Students are entering the semester to a brighter and more optimistic academic year than they’ve had for the past two years.

We have a returning Associated Student Government President, Malik Spence, who looks to use his previous term as a learning period for what he hopes to achieve this year at the college. The governing board found, within a two-month period, and hired over the summer the most desirable presidential candidate who fit their ideals on diversity.

The summer also saw the topping out of the new Learning Resource Center and the grand opening of the new Early Childhood Education Lab School.

The college has hired an adequate number of staff and educators this year after they struggled to fill vacant positions from the mass exodus brought on by the golden handshake of 2014, a retirement incentive program offered to faculty and staff as former president Robert Deegan was leaving office and left his prominent position leaderless.

Our accreditation is near secure, the campus is becoming a towering mecca for education with luscious vegetation surrounding our steel and terracotta paneled buildings, the college is expanding into new territories and enhancing educational opportunities to first time students.

The academic year is looking brighter and more optimistic.

Yet, students are facing the repetitive concerns they have faced in the past: the inadequacy in parking options and services, an inadequacy in the offering of diverse food options on campus, the lack of one-on-one time with adjunct faculty members and spaces that will better enhance educational outcomes, and the biggest of all is the lack of transparency from our college’s governing board and the proper preparedness and planning for major decisions.
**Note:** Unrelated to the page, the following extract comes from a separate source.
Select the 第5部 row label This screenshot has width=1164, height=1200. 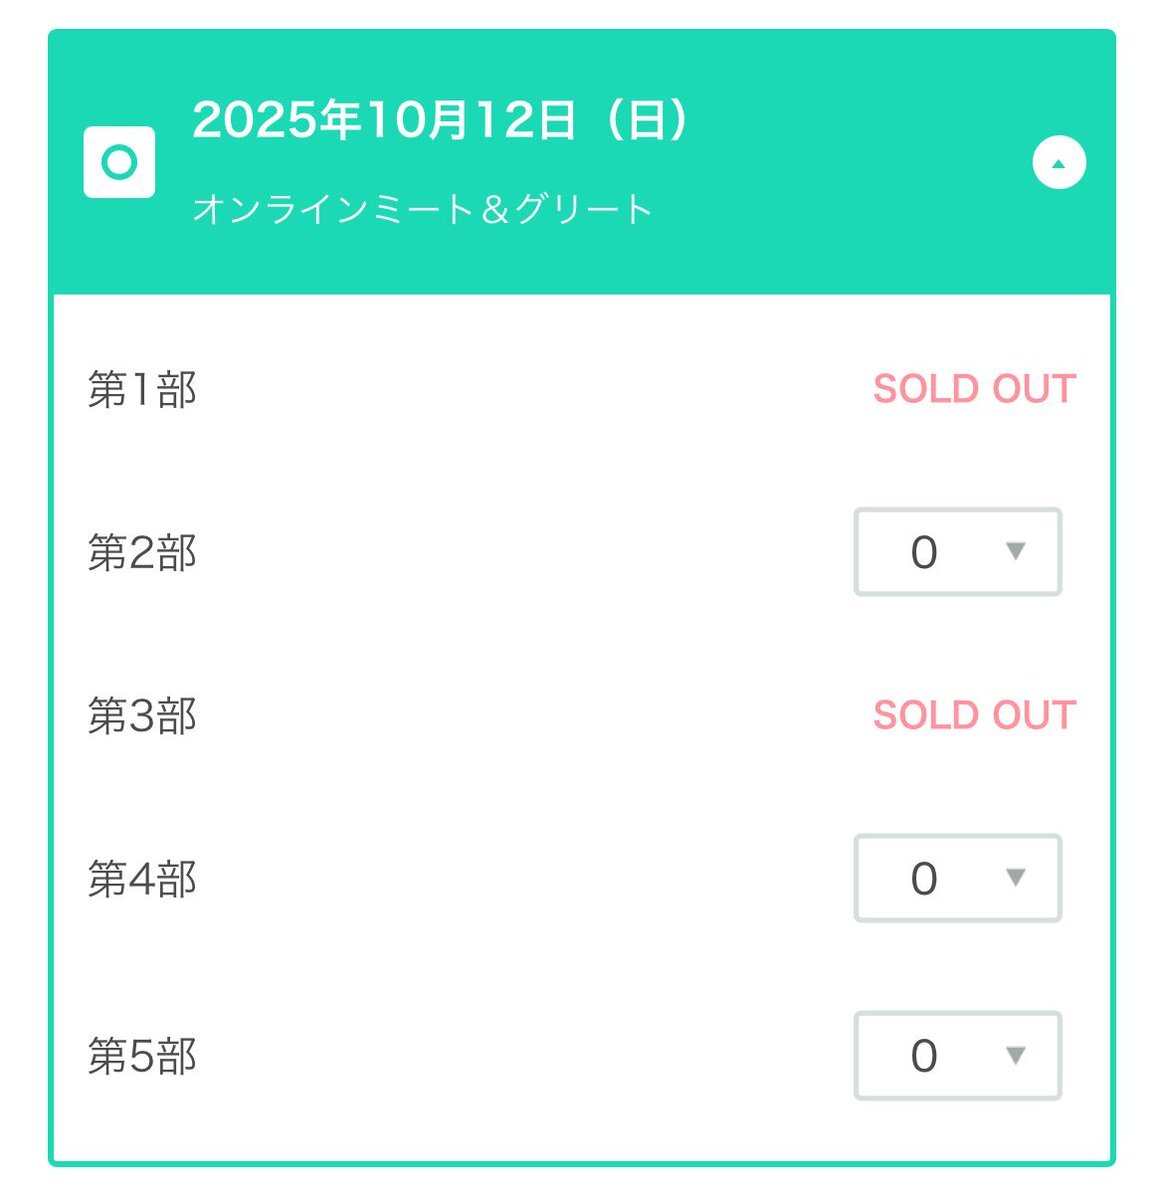pos(142,1056)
All these concerns could have been easily remedied if we began to have a conversation at all levels on campus.

Our governing board continues to renew a contract with food provider Aramark that provides little satisfaction to the student body. They offer limited resources to provide our adjunct faculty in assistance in enhancing student’s education outside the classroom, assistance that is more easily offered by full-time faculty members.

Parking has not been dealt with in a meaningful way on campus; instead the college has offered temporary overflow spaces that are far from a reasonable distance to major campus buildings and has cut down one of the biggest and heavily trafficked parking lot on campus due to construction.

When it comes to the presidential search, we have said this time and time again, transparency has been negligent and planning has been poor. The first search offered vetted candidates who could have taken on the position when needed yet were scrapped, at the time for unknown reasons, and countless manpower was wasted.

All we are asking for is to have a seat at the table, to foster conversation and inform our student body. We cannot do that in a reasonable manner if we cannot have those conversations or be included in them.

The new academic year is looking brighter and more optimistic than in the past and to keep it that way we need to maintain communication throughout all bodies of our campus.